Sunday, May 22, 2022

They Caused It (2021)

Book Review from the November 2021 issue of the Socialist Standard

I Know Who Caused COVID-19’: Pandemics and Xenophobia. By Zhou Xun and Sander L. Gilman (Reaktion Books £16.)

Many pandemics have been blamed on minority groups. Jews, for instance, were widely held responsible for the Black Death in the fourteenth century. Here Zhou and Gilman look at a number of examples of ‘outgroups’ (or just ‘them’) being blamed for Covid or its spread, with xenophobia a common response to public health problems.

China was the source of the coronavirus, and recent responses have been similar to nineteenth-century views of Chinese immigrants bringing plague and other diseases to North America from the ‘sick man of Asia’. The source appears to have been a market in Wuhan, a mega-city where many rural migrants have congregated, where the health system has struggled to keep up, and which is located in an area where previous diseases have been transmitted from animals to humans. The Chinese government’s reaction has included attaching blame to Africans and Muslims, who supposedly previously brought swine flu and AIDS to China.

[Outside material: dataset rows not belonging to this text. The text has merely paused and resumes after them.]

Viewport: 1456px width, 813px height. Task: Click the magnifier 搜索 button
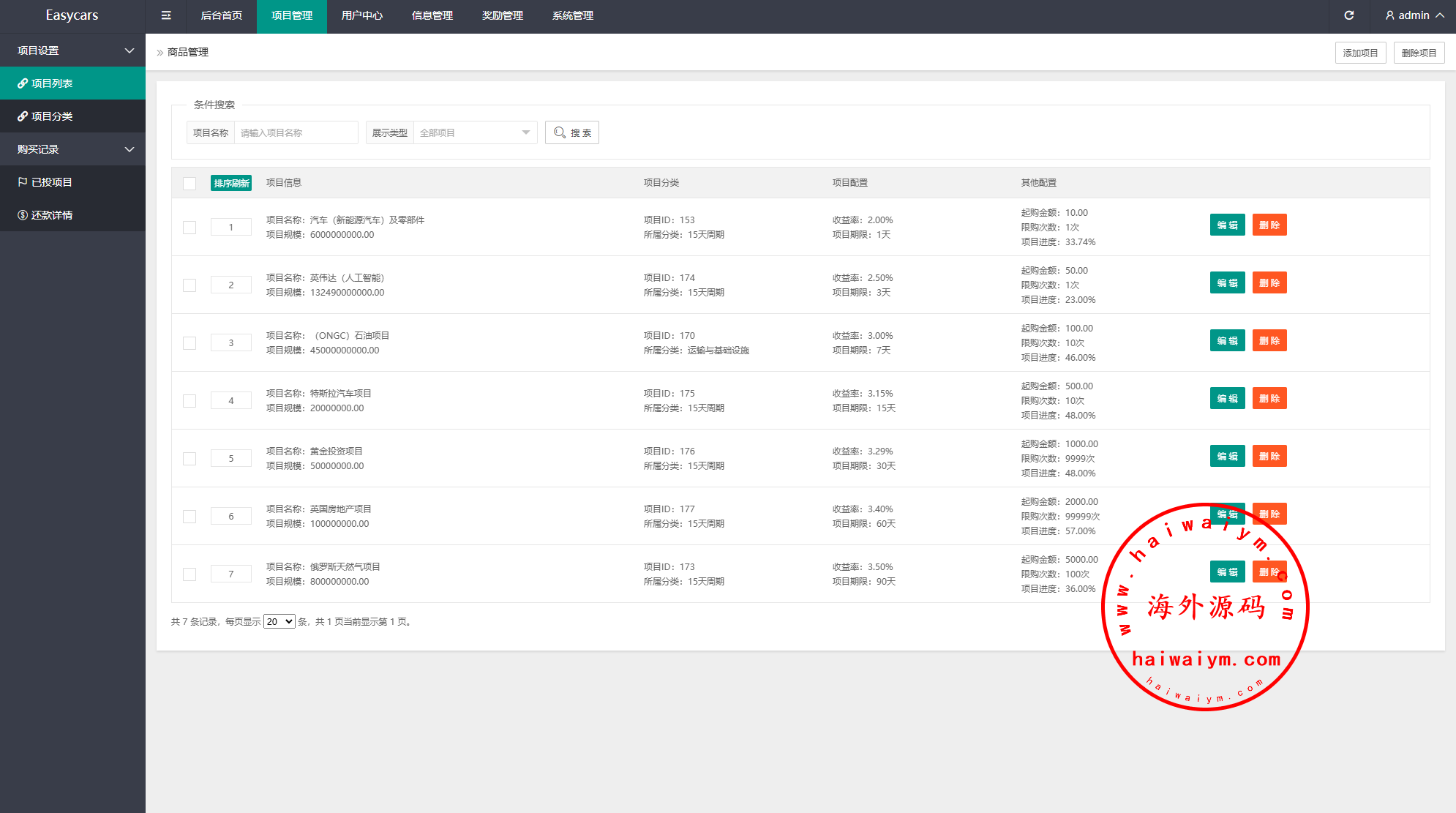coord(571,132)
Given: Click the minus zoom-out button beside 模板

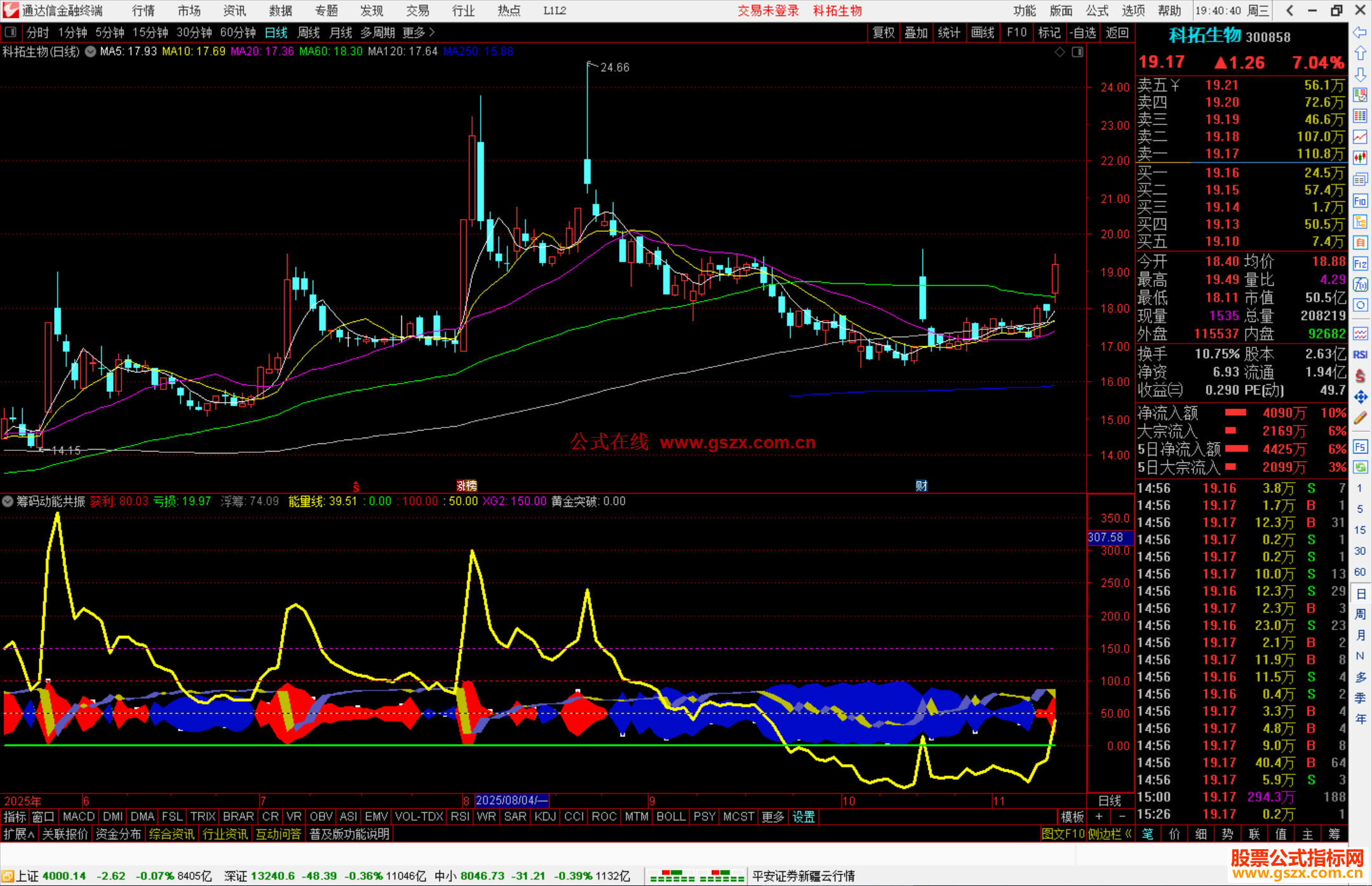Looking at the screenshot, I should coord(1122,816).
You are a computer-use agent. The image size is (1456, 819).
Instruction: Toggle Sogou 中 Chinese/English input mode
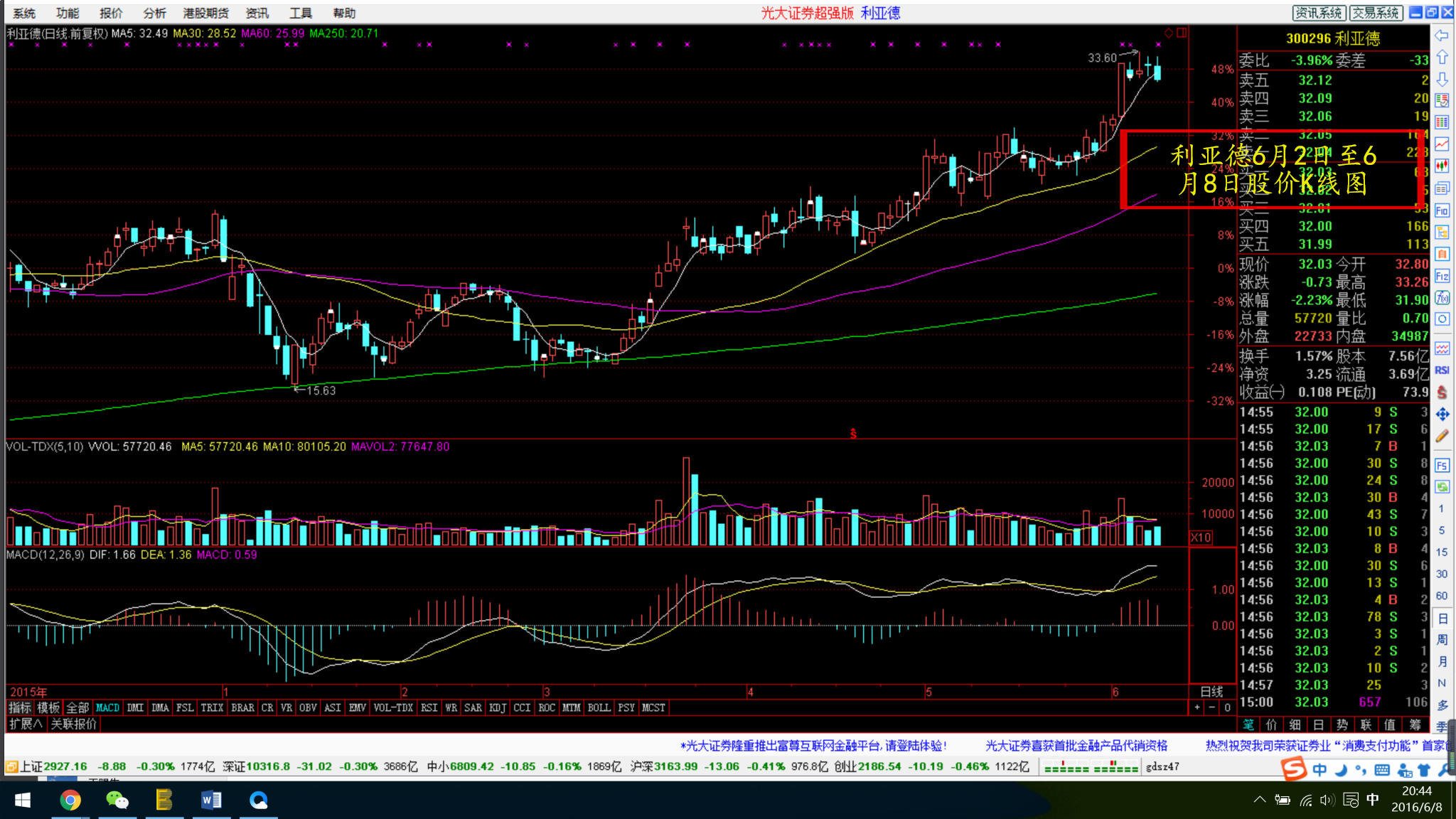click(x=1320, y=770)
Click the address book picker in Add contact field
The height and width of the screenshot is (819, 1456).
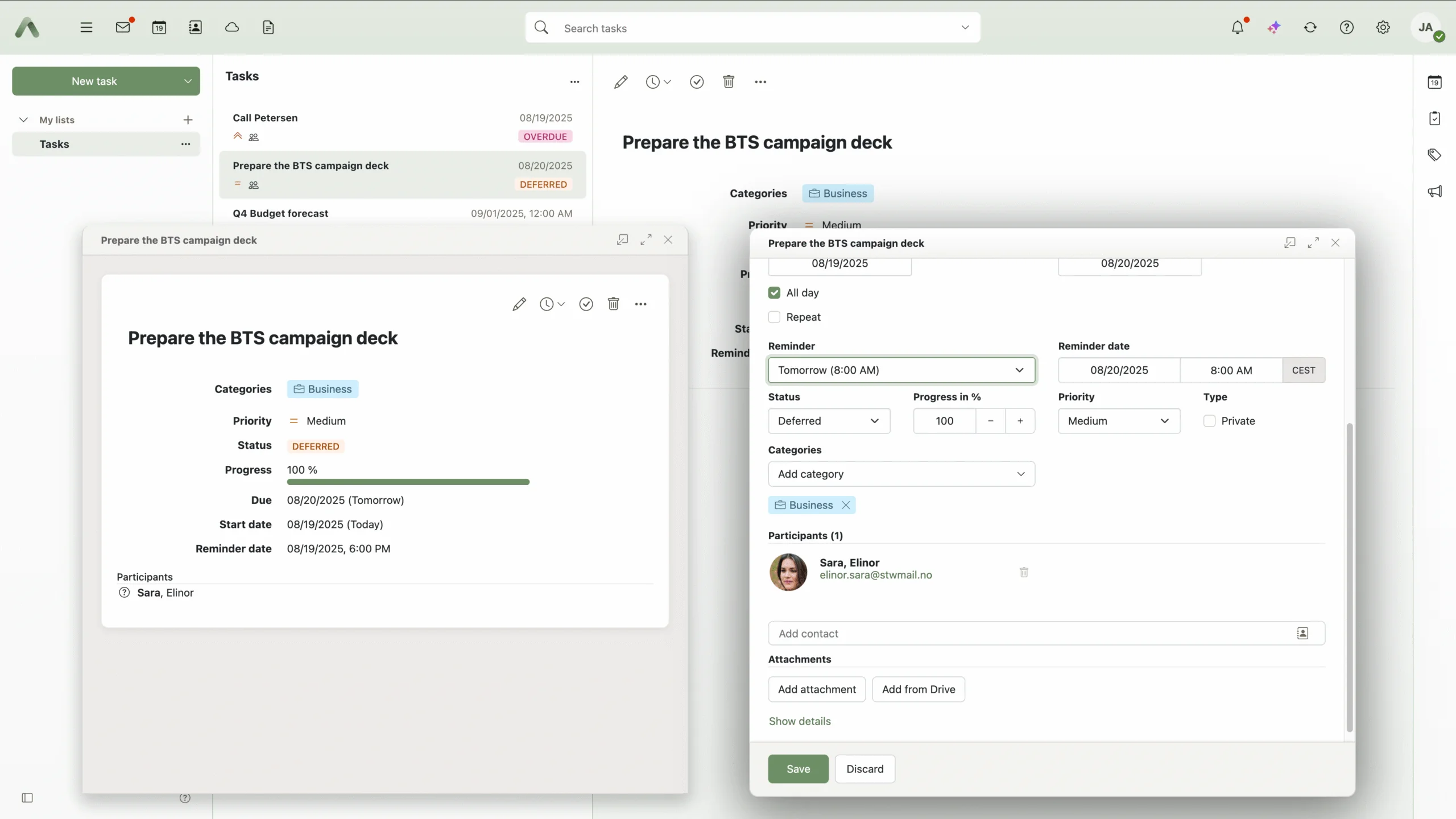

In the US and Israel, the ultra-orthodox Jews, the Haredim, were accused of spreading coronavirus. They often objected to vaccination, the wearing of face masks and the forced closing of synagogues. Their communities in Israel had very high levels of infection and even accused the government, when it tried to enforce measures, of being Nazis. On 6 January, there were Haredim among those who stormed the Capitol, and also anti-semites who wore T-shirts stating 6MWE (for ‘Six Million Wasn’t Enough’)! In the UK, vaccination was sometimes compared to the medical experiments carried out by the Nazis.

Black people in both the US and UK have suffered high levels of infection and morbidity, but the reasons for this are complex. They have poorer health in general than the population as a whole, understandably lack trust in government pronouncements, and were initially reluctant to be vaccinated, though this resistance lessened over time. In the US black people were often unable to get jabbed because vaccination sites were pretty inaccessible, requiring a car to travel to them.

Black Trump supporters were anti-vaxxers, and more generally Trump fans saw themselves as victims of the medical and governmental establishment. Masks were viewed as a sign of weakness, and became for many on the extreme right and other populists a symbol of what was supposedly wrong in the US, with people no longer being able to choose for themselves.

Unlike wars, pandemics do not leave tangible physical reminders behind, but they can result in many different kinds of loss. Setting people against each other is one unfortunate effect.